START EXCERPTED RECORDS

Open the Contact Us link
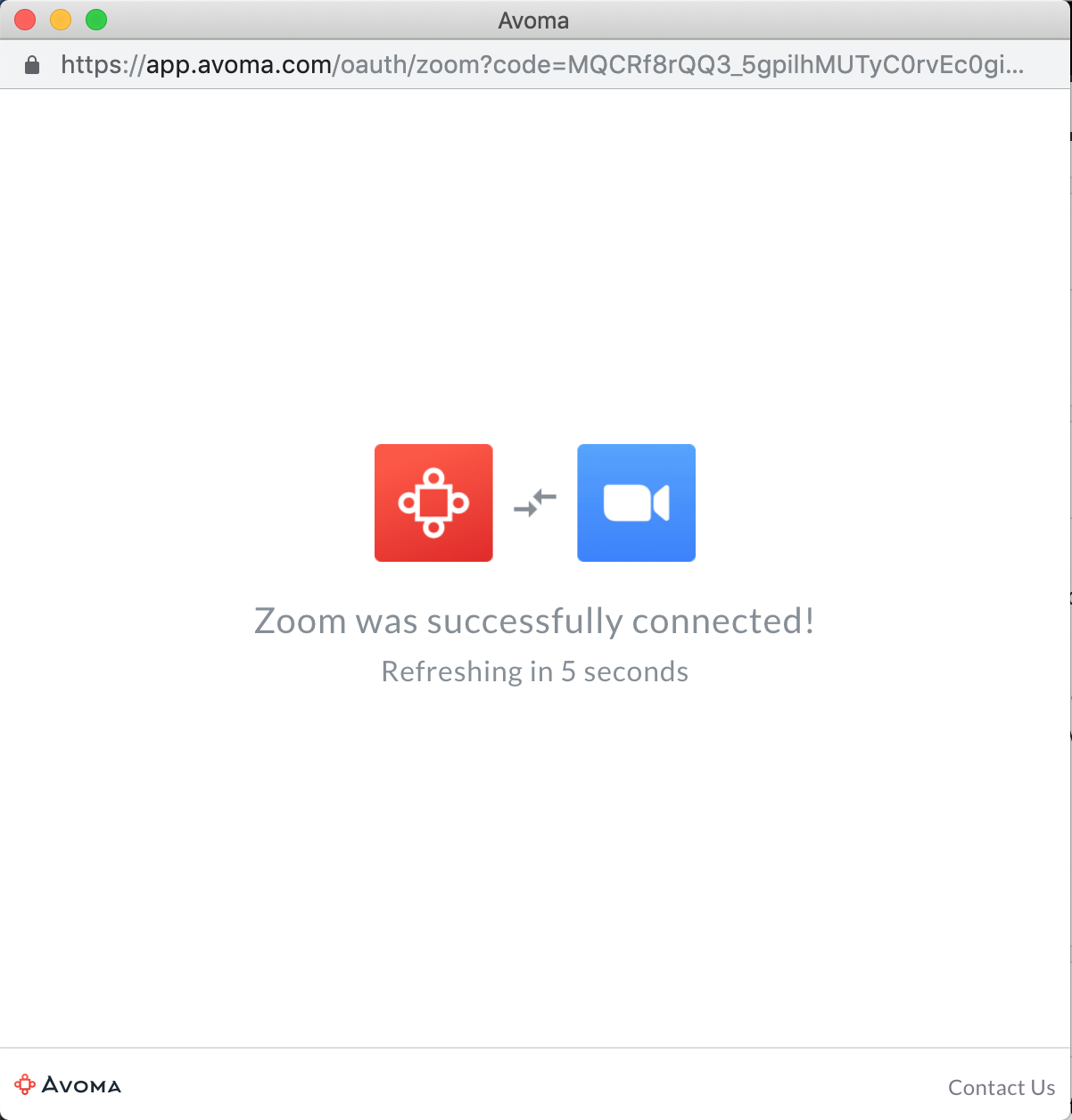 (x=1002, y=1087)
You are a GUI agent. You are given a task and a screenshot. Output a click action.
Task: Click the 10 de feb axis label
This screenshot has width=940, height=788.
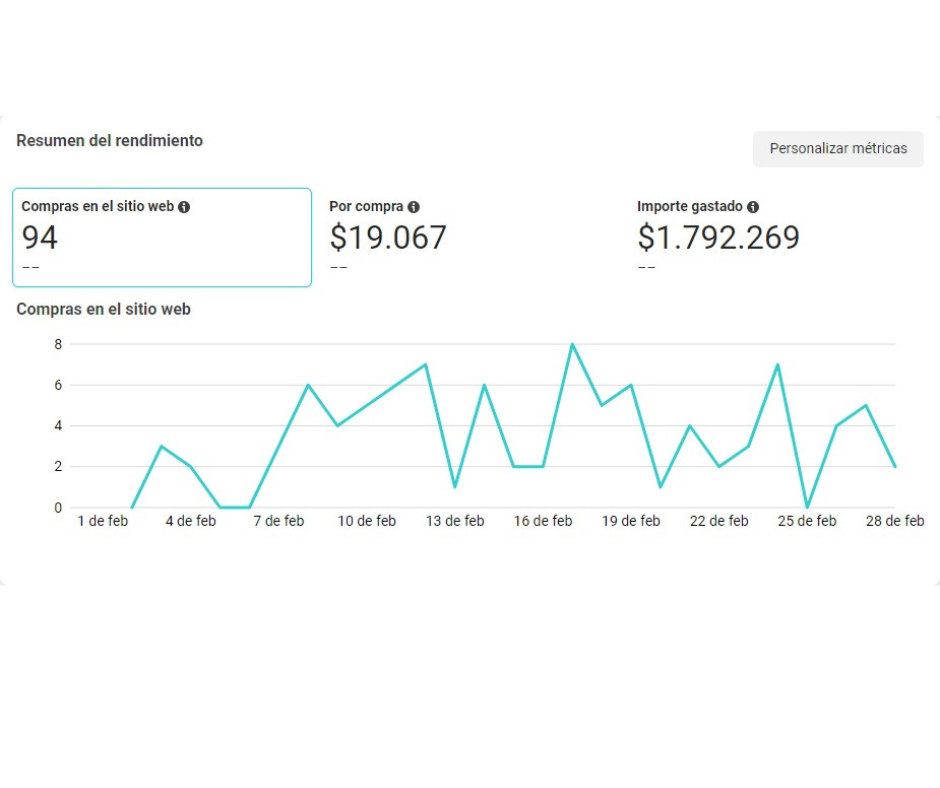(367, 521)
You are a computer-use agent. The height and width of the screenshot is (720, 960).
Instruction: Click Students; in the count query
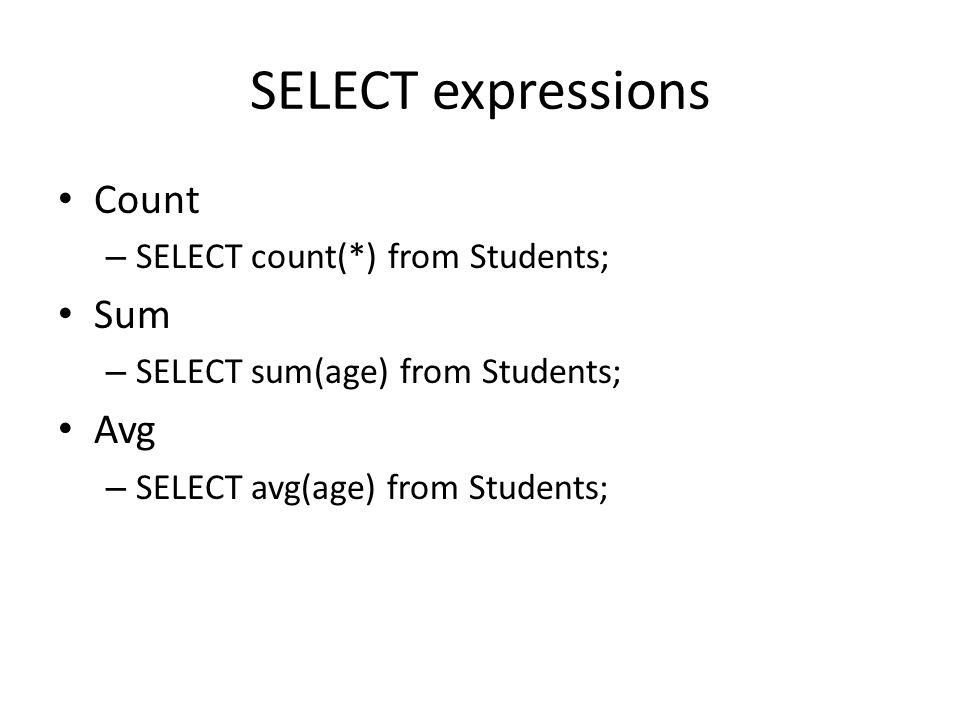tap(539, 257)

END EXCERPTED RECORDS

Without the pictures, retype each line of the records above exactly.

Open the Contact Us link
 (x=1002, y=1087)
You are a GUI agent. You are given a task and a screenshot. Output a click action.
Task: Click the 10 de feb axis label
This screenshot has width=940, height=788.
(367, 521)
You are a computer-use agent. The height and width of the screenshot is (720, 960).
Instruction: Click Students; in the count query
tap(539, 257)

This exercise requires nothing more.